The Washington Post has three excellent reports that refute the rosy depiction of Iraq by so many politicians and pundits these days. After such a lousy prewar performance for the media in general, it’s nice to see one of the most mainstream of outlets dig in and investigate what’s really going on while the administration tries to pass off hype as genuine progress.
Weighing the ‘Surge’
Nearly every week, American generals and politicians visit Combat Outpost Gator, nestled behind a towering blast wall in the Dora market. They arrive in convoys of armored Humvees, sometimes accompanied by helicopter gunships, to see what U.S. commanders display as proof of the effectiveness of a seven-month-long security offensive, fueled by 30,000 U.S. reinforcements. Gen. David H. Petraeus, the top U.S. military leader in Iraq, frequently cites the market as a sign of progress.

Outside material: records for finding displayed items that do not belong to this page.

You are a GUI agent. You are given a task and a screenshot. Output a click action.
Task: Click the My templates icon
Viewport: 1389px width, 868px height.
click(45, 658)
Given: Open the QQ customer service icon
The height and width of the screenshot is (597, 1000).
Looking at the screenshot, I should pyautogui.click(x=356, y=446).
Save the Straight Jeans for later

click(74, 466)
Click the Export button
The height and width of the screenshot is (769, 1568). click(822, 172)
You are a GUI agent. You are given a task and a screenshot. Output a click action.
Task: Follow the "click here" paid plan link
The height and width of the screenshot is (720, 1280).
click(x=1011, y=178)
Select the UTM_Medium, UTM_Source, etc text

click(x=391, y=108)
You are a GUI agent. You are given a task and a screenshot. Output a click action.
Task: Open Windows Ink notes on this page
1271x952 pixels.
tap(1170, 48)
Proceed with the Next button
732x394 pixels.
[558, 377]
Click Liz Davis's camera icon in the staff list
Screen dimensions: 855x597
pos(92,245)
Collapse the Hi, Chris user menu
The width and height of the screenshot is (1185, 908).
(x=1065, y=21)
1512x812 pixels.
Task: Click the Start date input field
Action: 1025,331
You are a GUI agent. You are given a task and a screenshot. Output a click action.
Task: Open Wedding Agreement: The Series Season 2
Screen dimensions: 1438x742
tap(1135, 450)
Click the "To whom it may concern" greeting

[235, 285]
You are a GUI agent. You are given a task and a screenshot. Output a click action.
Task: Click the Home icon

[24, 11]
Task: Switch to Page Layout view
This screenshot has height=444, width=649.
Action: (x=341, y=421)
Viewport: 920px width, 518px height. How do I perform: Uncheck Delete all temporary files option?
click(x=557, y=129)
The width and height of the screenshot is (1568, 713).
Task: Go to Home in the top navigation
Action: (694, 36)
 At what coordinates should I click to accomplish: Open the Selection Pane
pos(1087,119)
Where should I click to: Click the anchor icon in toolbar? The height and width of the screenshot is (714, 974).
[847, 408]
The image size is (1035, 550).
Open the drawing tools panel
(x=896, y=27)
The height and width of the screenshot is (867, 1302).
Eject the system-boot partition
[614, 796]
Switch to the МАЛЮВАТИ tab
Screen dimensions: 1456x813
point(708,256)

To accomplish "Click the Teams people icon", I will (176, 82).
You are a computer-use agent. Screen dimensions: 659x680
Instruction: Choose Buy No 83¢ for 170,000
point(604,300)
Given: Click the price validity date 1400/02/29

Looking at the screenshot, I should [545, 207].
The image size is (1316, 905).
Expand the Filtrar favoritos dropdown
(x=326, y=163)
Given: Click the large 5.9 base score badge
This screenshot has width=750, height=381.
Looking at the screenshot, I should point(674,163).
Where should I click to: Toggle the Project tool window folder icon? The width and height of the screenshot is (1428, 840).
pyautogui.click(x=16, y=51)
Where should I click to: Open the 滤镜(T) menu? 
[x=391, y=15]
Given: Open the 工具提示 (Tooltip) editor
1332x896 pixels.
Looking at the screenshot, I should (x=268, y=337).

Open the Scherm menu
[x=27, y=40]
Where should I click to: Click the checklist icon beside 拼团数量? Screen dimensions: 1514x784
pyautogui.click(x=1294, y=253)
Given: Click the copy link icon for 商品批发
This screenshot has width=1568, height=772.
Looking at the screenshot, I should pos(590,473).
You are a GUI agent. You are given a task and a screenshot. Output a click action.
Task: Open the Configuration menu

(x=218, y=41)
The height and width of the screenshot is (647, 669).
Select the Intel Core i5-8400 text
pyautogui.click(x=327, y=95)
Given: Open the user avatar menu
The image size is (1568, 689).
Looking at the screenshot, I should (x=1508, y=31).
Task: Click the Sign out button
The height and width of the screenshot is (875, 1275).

Many Trainees Are Complicit With ‘Enemy Targets’
Less than a mile away, a powerful Shiite parliament member stood inside an American military base, in the office of the Iraqi army brigade commander responsible for Kadhimiyah. The Americans had called for Iraqi army backup, but according to the brigade commander and American officers, the lawmaker would help ensure that no assistance arrived from the Iraqis that crucial day.
Signing Up Sunnis With ‘Insurgent’ on Their Résumés
Naiem al-Qaisi was imprisoned for four months, beaten, shocked with electric probes and, he said, forced to witness fellow Sunni male prisoners being raped by Shiite soldiers of the Iraqi army.
Now he wants to be a policeman. The American military recruited Qaisi and thousands like him to fight the Sunni insurgent group al-Qaeda in Iraq, but Qaisi’s most feared enemies are soldiers in the Iraqi army’s Muthanna Brigade, and his allegiance does not lie with the government he is now being trained to serve.